Jailbreaking Multimodal Large Language Models via Shuffle Inconsistency

TL;DR

This paper uncovers a shuffle inconsistency in multimodal large language models that allows for a novel jailbreak attack, SI-Attack, significantly increasing attack success rates on commercial models by exploiting their comprehension-safety discrepancy.

Contribution

The paper introduces a new understanding of shuffle inconsistency in MLLMs and proposes a black-box optimization based jailbreak method, SI-Attack, to effectively bypass safety mechanisms.

Findings

SI-Attack improves attack success rates on multiple benchmarks.

SI-Attack significantly enhances bypassing safety in commercial MLLMs like GPT-4o and Claude-3.5-Sonnet.

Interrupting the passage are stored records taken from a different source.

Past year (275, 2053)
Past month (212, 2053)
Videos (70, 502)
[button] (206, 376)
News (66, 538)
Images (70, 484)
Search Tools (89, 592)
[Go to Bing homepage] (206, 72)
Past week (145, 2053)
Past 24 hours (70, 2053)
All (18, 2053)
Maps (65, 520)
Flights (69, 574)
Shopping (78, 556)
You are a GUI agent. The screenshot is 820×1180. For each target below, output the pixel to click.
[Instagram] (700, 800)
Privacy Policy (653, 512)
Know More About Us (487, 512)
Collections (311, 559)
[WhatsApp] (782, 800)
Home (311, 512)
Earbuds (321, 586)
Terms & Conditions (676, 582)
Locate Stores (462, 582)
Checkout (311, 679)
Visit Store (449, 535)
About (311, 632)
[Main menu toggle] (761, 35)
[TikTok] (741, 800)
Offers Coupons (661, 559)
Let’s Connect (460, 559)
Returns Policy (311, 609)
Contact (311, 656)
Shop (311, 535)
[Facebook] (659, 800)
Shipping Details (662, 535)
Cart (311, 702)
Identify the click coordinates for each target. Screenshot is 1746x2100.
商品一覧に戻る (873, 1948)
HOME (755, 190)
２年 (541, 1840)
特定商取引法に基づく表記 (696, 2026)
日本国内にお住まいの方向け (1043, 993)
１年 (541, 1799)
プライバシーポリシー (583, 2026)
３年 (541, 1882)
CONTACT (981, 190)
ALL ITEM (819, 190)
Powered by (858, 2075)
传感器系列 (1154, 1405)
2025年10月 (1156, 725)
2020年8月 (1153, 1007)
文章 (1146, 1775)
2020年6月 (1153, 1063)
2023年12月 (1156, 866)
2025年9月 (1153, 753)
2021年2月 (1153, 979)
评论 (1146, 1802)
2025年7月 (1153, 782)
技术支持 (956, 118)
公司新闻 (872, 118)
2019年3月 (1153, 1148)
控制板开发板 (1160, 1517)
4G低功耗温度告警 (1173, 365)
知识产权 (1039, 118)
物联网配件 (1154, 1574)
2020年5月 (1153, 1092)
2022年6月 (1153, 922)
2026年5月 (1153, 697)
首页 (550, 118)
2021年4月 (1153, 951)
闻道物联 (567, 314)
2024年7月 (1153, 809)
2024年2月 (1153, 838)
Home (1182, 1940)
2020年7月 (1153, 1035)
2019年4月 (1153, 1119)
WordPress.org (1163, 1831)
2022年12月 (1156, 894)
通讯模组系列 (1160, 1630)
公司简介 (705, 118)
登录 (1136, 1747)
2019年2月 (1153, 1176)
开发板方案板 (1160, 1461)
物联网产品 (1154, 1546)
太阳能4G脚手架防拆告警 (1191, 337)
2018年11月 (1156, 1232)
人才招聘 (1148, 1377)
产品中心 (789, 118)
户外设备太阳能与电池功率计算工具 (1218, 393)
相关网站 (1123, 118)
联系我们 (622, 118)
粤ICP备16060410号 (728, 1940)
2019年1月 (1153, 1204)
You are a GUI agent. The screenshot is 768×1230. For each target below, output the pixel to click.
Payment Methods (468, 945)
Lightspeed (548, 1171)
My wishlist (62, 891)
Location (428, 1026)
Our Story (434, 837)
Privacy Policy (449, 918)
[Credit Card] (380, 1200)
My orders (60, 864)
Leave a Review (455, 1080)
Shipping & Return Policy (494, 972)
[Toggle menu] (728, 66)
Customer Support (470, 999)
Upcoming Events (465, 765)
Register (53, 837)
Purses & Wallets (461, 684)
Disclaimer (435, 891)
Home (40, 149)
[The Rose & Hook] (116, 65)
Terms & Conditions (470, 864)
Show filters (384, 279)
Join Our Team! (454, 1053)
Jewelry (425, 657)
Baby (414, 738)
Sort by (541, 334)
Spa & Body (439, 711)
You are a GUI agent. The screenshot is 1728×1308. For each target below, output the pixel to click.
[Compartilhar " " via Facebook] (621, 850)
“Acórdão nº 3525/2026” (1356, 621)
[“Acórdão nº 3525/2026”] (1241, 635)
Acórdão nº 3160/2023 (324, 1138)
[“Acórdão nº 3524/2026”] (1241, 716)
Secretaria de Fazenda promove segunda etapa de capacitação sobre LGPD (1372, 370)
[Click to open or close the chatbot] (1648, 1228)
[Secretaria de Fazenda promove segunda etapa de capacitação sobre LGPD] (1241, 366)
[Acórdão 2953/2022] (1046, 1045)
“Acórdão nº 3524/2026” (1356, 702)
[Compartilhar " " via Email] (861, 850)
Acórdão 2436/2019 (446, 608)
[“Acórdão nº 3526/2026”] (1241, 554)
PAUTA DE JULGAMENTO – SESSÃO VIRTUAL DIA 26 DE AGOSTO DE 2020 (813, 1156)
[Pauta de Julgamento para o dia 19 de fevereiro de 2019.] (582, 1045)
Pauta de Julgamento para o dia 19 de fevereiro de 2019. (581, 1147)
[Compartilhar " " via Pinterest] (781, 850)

Shuffle inconsistency can be exploited to develop more effective jailbreak attacks.

Abstract

Multimodal Large Language Models (MLLMs) have achieved impressive performance and have been put into practical use in commercial applications, but they still have potential safety mechanism vulnerabilities. Jailbreak attacks are red teaming methods that aim to bypass safety mechanisms and discover MLLMs' potential risks. Existing MLLMs' jailbreak methods often bypass the model's safety mechanism through complex optimization methods or carefully designed image and text prompts. Despite achieving some progress, they have a low attack success rate on commercial closed-source MLLMs. Unlike previous research, we empirically find that there exists a Shuffle Inconsistency between MLLMs' comprehension ability and safety ability for the shuffled harmful instruction. That is, from the perspective of comprehension ability, MLLMs can understand the shuffled harmful text-image instructions well. However, they can be easily bypassed by the shuffled harmful instructions from the perspective of safety ability, leading to harmful responses. Then we innovatively propose a text-image jailbreak attack named SI-Attack. Specifically, to fully utilize the Shuffle Inconsistency and overcome the shuffle randomness, we apply a query-based black-box optimization method to select the most harmful shuffled inputs based on the feedback of the toxic judge model. A series of experiments show that SI-Attack can improve the attack's performance on three benchmarks. In particular, SI-Attack can obviously improve the attack success rate for commercial MLLMs such as GPT-4o or Claude-3.5-Sonnet.